(Beginning of Entries shown)

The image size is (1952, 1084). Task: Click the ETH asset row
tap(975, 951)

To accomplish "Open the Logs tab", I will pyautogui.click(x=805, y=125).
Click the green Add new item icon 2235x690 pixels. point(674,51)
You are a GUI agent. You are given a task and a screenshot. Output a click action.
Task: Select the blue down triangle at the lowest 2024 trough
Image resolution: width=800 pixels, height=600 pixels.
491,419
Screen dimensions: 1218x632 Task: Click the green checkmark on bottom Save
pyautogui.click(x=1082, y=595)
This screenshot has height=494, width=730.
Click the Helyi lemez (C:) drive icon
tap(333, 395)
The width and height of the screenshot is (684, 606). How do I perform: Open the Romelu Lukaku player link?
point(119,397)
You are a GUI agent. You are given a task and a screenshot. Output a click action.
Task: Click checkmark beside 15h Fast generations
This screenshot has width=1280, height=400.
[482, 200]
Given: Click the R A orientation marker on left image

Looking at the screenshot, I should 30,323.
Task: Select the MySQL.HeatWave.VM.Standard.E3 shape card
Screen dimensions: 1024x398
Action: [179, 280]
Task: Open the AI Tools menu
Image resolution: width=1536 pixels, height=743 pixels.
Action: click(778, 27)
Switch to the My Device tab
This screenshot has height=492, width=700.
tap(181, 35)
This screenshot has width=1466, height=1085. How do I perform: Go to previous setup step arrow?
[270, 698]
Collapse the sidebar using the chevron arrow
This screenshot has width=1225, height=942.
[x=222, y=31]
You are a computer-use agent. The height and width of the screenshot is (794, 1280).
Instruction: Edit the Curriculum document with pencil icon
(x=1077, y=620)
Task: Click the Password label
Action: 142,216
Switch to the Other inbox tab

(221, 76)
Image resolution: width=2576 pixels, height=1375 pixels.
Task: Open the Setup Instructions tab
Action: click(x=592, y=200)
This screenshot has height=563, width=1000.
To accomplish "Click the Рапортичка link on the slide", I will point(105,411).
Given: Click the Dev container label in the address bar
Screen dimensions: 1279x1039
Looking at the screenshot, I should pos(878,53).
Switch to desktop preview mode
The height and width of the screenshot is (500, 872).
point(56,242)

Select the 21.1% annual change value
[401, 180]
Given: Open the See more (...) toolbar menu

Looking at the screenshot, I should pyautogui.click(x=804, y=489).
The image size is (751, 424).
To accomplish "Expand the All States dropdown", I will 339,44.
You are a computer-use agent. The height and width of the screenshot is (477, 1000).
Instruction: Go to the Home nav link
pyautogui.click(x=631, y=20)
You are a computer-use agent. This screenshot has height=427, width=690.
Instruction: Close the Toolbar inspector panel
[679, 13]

(End of Entries shown)

Assignment: Each record is to be retyped exactly as it appears.

The answer:
The image size is (1952, 1084). Task: Click the ETH asset row
tap(975, 951)

To accomplish "Open the Logs tab", I will pyautogui.click(x=805, y=125).
Click the green Add new item icon 2235x690 pixels. point(674,51)
You are a GUI agent. You are given a task and a screenshot. Output a click action.
Task: Select the blue down triangle at the lowest 2024 trough
Image resolution: width=800 pixels, height=600 pixels.
491,419
Screen dimensions: 1218x632 Task: Click the green checkmark on bottom Save
pyautogui.click(x=1082, y=595)
This screenshot has height=494, width=730.
Click the Helyi lemez (C:) drive icon
tap(333, 395)
The width and height of the screenshot is (684, 606). How do I perform: Open the Romelu Lukaku player link?
point(119,397)
You are a GUI agent. You are given a task and a screenshot. Output a click action.
Task: Click checkmark beside 15h Fast generations
This screenshot has width=1280, height=400.
[482, 200]
Given: Click the R A orientation marker on left image

Looking at the screenshot, I should 30,323.
Task: Select the MySQL.HeatWave.VM.Standard.E3 shape card
Screen dimensions: 1024x398
Action: [179, 280]
Task: Open the AI Tools menu
Image resolution: width=1536 pixels, height=743 pixels.
Action: click(778, 27)
Switch to the My Device tab
This screenshot has height=492, width=700.
tap(181, 35)
This screenshot has width=1466, height=1085. How do I perform: Go to previous setup step arrow?
[270, 698]
Collapse the sidebar using the chevron arrow
This screenshot has width=1225, height=942.
[x=222, y=31]
You are a computer-use agent. The height and width of the screenshot is (794, 1280).
Instruction: Edit the Curriculum document with pencil icon
(x=1077, y=620)
Task: Click the Password label
Action: 142,216
Switch to the Other inbox tab

(221, 76)
Image resolution: width=2576 pixels, height=1375 pixels.
Task: Open the Setup Instructions tab
Action: click(x=592, y=200)
This screenshot has height=563, width=1000.
To accomplish "Click the Рапортичка link on the slide", I will point(105,411).
Given: Click the Dev container label in the address bar
Screen dimensions: 1279x1039
Looking at the screenshot, I should pos(878,53).
Switch to desktop preview mode
The height and width of the screenshot is (500, 872).
point(56,242)

Select the 21.1% annual change value
[401, 180]
Given: Open the See more (...) toolbar menu

Looking at the screenshot, I should pyautogui.click(x=804, y=489).
The image size is (751, 424).
To accomplish "Expand the All States dropdown", I will 339,44.
You are a computer-use agent. The height and width of the screenshot is (477, 1000).
Instruction: Go to the Home nav link
pyautogui.click(x=631, y=20)
You are a computer-use agent. This screenshot has height=427, width=690.
Instruction: Close the Toolbar inspector panel
[679, 13]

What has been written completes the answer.